The Gift Fight6 of 11
You got him an iPad and he got you … a $25 gift card. How to fix: "Discuss what holiday gift-giving means to you within your budget," says YourTango Expert Julie Spira. Agree ahead of time on a ballpark amount of what you'll spend and on the nature of your gifts.
The Family Fight7 of 11
You feel smothered by his family; he doesn't understand your "problem." How to fix: Take some time for yourself. Exercise, offer to walk the dog or volunteer at a soup kitchen. He can't be mad at you for doing good!
The Kids Fight8 of 11
You want to buy the kids the gifts they want. He says you're spoiling them. How to fix: Create a gift list together. Limit yourself to one or two fancy gifts, and let him buy the inexpensive ones. Don't buy anything that's not on the list.

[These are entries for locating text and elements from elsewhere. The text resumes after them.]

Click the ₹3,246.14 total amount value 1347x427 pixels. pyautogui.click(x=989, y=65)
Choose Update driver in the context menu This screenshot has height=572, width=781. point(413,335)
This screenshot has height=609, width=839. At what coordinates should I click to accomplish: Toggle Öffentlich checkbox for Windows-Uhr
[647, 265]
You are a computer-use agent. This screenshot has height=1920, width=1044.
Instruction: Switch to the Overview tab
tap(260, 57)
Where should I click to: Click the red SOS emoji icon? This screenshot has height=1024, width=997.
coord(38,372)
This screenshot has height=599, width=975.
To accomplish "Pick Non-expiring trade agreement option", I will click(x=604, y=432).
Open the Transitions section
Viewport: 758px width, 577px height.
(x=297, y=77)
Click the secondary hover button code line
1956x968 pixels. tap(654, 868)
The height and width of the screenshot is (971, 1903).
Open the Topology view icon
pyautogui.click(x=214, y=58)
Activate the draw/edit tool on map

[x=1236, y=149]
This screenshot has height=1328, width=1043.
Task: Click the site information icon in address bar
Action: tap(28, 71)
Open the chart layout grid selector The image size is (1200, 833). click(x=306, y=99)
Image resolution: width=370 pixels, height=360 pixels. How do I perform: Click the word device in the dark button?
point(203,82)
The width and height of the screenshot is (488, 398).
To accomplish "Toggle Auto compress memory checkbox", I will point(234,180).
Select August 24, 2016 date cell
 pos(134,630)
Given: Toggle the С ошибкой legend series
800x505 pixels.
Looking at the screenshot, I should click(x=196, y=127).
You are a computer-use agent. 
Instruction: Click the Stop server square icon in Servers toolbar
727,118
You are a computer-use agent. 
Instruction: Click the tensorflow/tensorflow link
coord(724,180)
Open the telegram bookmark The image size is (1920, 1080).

The Traditions Fight9 of 11
He wants to skip the Christmas carols this year; you don't. How to fix: Explain why this tradition is important to you, and try to understand why he wants to skip it. This two-way empathy should help you discuss without arguing and hopefully find a middle ground.
The Time Fight10 of 11
He says you're working too much; you say you're trying to earn a big bonus to pay for all your holiday expenses. How to fix: Plan some family- or couple-oriented activities and put them on your calendar — in red ink. He'll feel good knowing you've committed time to him, and you'll feel good knowing you can work the rest of the time.
The Exhaustion Fight11 of 11
One or both of you is exhausted — and you take it out on each other. How to fix: When you feel yourself getting angry, ask yourself, "Am I really mad at him or am I just stressed in general?" YourTango Expert Dr. Carolyn Daitch recommends this exercise: "Take five deep breaths, inhaling to the count of five and exhaling to the count of eight."